Tuesday, July 28, 2009

The lethargic,loose-ended rabbit!

I've been pampering myself with luxury lately. Lots of time to just settle into the new life I have become acquainted with. At the end of most days, if I try to take stock of what exactly I have accomplished, it would take not considerate effort in arriving at result zilch. Well, hugs to me. I love me.

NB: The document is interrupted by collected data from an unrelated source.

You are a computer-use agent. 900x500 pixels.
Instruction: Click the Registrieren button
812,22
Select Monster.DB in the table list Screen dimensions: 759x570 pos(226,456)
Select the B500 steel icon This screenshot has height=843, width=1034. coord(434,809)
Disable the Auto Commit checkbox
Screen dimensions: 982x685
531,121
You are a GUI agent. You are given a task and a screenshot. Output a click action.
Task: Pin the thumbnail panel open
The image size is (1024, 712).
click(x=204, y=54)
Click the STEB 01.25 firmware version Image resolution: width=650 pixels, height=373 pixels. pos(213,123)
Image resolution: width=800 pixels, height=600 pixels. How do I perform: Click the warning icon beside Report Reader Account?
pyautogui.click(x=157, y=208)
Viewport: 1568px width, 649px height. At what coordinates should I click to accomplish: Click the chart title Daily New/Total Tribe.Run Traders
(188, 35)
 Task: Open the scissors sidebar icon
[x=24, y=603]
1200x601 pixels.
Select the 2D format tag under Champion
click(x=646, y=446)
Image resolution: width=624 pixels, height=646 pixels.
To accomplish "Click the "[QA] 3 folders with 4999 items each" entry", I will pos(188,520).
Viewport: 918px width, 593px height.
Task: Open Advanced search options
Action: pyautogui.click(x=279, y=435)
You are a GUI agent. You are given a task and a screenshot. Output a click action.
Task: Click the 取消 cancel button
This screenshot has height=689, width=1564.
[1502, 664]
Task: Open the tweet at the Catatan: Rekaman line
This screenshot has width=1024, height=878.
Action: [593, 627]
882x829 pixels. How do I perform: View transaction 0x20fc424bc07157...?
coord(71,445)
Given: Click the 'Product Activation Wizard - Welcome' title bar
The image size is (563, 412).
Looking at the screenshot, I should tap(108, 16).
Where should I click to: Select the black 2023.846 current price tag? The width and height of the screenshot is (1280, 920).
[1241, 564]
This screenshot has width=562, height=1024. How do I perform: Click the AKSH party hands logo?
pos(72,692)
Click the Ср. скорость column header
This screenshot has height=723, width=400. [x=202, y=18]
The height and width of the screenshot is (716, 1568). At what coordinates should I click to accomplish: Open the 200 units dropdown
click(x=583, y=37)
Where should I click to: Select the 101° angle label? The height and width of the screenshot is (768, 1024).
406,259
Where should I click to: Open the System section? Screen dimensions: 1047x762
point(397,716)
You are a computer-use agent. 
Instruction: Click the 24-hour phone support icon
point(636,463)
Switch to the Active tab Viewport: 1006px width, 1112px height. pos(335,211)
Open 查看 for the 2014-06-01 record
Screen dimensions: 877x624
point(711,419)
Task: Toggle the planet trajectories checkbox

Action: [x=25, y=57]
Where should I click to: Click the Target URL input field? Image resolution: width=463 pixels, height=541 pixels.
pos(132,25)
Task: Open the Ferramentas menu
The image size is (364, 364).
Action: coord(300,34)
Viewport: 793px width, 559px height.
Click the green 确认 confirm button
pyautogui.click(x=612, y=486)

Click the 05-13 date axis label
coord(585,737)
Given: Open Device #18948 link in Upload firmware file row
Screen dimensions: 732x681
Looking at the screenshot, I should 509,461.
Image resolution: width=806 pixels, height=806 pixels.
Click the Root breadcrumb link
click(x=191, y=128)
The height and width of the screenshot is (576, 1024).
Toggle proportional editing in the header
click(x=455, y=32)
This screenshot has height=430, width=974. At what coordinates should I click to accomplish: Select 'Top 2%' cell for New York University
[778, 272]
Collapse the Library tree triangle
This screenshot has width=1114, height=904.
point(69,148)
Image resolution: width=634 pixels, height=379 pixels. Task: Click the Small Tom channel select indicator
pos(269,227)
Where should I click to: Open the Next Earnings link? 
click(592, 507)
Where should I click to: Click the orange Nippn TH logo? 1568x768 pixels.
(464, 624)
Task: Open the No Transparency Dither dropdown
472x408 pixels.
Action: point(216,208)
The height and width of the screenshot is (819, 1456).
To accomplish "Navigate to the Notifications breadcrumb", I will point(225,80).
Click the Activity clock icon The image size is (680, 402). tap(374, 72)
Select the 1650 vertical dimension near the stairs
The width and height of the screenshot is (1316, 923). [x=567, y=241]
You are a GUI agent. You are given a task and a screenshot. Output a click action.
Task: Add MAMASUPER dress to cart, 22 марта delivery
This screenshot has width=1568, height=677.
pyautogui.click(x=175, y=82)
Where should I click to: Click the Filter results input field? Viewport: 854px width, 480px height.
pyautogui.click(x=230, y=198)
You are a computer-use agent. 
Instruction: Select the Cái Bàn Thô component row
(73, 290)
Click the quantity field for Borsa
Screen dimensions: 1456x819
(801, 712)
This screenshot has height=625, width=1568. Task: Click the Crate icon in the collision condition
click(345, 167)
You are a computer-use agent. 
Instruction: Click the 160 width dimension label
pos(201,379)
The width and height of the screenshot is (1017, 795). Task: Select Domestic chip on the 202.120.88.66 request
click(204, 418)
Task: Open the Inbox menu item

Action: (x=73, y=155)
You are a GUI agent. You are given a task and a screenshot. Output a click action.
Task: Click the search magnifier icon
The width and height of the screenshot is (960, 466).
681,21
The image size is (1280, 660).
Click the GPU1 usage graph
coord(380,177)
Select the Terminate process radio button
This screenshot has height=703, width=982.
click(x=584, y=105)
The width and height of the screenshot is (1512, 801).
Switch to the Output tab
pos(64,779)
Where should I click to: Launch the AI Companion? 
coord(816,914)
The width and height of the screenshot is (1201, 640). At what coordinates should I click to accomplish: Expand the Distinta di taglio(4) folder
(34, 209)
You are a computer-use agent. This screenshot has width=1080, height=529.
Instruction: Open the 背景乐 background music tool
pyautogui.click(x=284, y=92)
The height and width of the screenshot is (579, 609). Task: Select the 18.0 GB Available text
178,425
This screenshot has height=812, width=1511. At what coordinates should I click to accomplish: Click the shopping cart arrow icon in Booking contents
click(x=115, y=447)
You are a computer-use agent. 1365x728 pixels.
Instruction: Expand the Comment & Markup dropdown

So prolonged leave from work - physical and professional. The only thing I exert my mind over is the ocassional su-doku in the Hindu. I read, constant mental exercises keep Alzhimer's/Parkinson's at bay. I think thats the only illness I'm saving myself from considering my lethargic lifestyle. I've taken the liberty of being foolish and procrastinating about everything I have to do. Money, exams, work, weight. Damn! the last word of that sentence really hurts now. And the harder it hurts, the lesser I do anything about. Thats my definition of tolerance I think. So even though I know nobody really reads this stuff anymore (boo-hoo!! sob!sob!)I still think its worth spending my early morning on.

I'm hoping this phase is drawing to a close. I think my loose ends are being tied up. Nah! I'm not dying yet. Things are not thaaaat final. I'll still be around. I feel like a rabbit now. And on that note, Amen!!!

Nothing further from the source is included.